▶ Sobre o exercício
Por favor, responda com base na notícia sobre a Covid-19 nos presídios da região, numerando as respostas da mesma forma:
1. Quantos casos notificados a Penitenciária Estadual de Rio Grande registrava no dia 6 de agosto?
2. Quem é o coordenador do Gitep?
3. Segundo a delegada Deisy Vergara, quantos dos 23 suspeitos de Camaquã positivaram?

Pandemia

Casos da Covid-19 nos presídios da região preocupam Gitep

Boletim do Grupo Interdiciplinar da UCPel aponta que o número de contaminados teve salto a partir do mês de outubro na 5ª DPR

19 de Novembro de 2020 - 22h07 Corrigir A + A -
No Presídio Regional de Pelotas tem um caso suspeito.  (Foto: Divulgação - DP)

No Presídio Regional de Pelotas tem um caso suspeito. (Foto: Divulgação - DP)

O boletim técnico do Grupo Interdisciplinar de Trabalho e Estudos Criminais-Penitenciários da Universidade Católica de Pelotas (Gitep/UCPel) chama a atenção para o aumento de infectados pela Covid-19 nos presídios integrantes da 5ª Região Penitenciária do Estado. A partir do mês de outubro, foram registrados casos em cinco dos seis municípios. A 5ª DPR informa que, pelo dados atualizados, a maioria dos casos suspeitos foi descartada e que as medidas de contenção de contágio permanecem em cada casa prisional.

Divulgado diariamente pela Secretaria de Administração Penitenciária (Seapen) e pela Superintendência dos Serviços Penitenciários (Susepe), o Boletim Diário de Covid-19 identificou somente no dia 16 de novembro 34 suspeitas em análise e dez confirmações. Na avaliação do coordenador do Gitep, professor Luiz Antônio Bogo Chies, esse dado permite compor um quadro de alerta, mesmo que a 5ª DPR ainda não tenha os piores índices do Estado.

Dentre os meses de julho a setembro, apenas a Penitenciária Estadual de Rio Grande (Perg) registrava índice preocupante, com 35 casos notificados no dia 6 de agosto e 28 casos em 30 de agosto. No mesmo período, também foram registrados mais dois casos, um em Canguçu em julho e um em Camaquã em setembro. “A partir de outubro identificamos casos em cinco dos seis municípios, e em números com tendência à elevação, haja vista a significativa constatação de casos suspeitos em alguns estabelecimentos”, comenta Chies.

O cenário mais preocupante, segundo o Gitep, é no municípios de Camaquã, que apontou 23 suspeitas; Pelotas teve oito casos suspeitos e cinco confirmações; e Santa Vitória do Palmar registrou duas suspeitas e cinco confirmações. De acordo com Chies, os casos de Pelotas se referem ao anexo do presídio regional. “Isso é preocupante devido ao espaço abrigar os chamados presos trabalhadores, os quais circulam pela área mais ampla do complexo prisional na execução de suas tarefas”, diz.

Divulgação dos números

O boletim técnico do Gitep ainda traz uma análise da metodologia escolhida pela Seapen para divulgação de casos registrados nos presídios do Estado. Conforme a nota, a divulgação privilegia os dados diários coletados nos estabelecimentos prisionais, o que não favorece a percepção imediata de evoluções e regressões sob perspectiva científica e epidemiológica. Na avaliação do grupo, questões sobre a evolução da pandemia dentro dos presídios podem ser melhor identificadas com o detalhamento de dados.

Contraponto

Segundo a titular da 5ªDPR, delegada Deisy Vergara, os dados atualizados apontam que no anexo do Presídio Regional de Pelotas há um caso suspeito, dois descartados e cinco recuperados. No interior da casa prisional não há casos registrados, sendo que 413 foram descartados. Já em Camaquã, os 23 suspeitos já foram testados: três positivaram e 20 negativaram. Os casos de Santa Vitória do Palmar deram negativos e os que estavam confirmados já estão curados. “Diante desses casos estamos sempre intensificando as medidas de prevenção, na tentativa de manter os índices baixos,e sem a necessidade de internação”, destacou Deisy.

▶ Listagem fornecida
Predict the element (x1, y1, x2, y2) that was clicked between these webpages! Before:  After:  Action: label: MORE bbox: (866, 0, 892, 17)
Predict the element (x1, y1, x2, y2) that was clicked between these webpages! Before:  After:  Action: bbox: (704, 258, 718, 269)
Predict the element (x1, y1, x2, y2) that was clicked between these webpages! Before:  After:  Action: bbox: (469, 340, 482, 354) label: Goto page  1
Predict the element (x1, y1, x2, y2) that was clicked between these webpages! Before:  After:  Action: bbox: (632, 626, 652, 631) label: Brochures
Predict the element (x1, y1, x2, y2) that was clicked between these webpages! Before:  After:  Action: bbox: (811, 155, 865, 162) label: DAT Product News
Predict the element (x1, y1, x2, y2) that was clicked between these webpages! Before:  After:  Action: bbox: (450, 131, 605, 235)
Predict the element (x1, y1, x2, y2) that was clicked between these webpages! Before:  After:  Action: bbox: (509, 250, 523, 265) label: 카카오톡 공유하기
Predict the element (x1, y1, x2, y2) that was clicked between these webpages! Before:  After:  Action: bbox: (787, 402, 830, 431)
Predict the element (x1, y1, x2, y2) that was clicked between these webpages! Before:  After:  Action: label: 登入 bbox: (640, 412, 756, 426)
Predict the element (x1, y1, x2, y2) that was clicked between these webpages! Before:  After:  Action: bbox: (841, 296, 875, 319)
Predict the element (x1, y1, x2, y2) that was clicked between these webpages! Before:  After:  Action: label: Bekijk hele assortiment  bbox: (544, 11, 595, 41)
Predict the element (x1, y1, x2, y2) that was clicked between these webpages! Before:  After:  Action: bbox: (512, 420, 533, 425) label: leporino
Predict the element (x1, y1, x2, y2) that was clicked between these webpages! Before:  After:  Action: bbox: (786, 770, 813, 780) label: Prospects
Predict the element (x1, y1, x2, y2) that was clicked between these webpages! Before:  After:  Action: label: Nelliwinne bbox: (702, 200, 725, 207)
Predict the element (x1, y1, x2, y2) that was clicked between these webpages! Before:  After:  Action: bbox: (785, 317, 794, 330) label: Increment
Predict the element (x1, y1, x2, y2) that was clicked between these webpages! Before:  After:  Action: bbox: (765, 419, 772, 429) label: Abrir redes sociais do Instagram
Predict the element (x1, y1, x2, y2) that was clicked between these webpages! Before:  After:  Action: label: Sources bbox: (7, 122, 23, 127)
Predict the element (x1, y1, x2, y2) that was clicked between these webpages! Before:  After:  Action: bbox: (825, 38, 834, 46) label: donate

▶ Resultado da tarefa
1. 35 casos.
2. O professor Luiz Antônio Bogo Chies.
3. Três.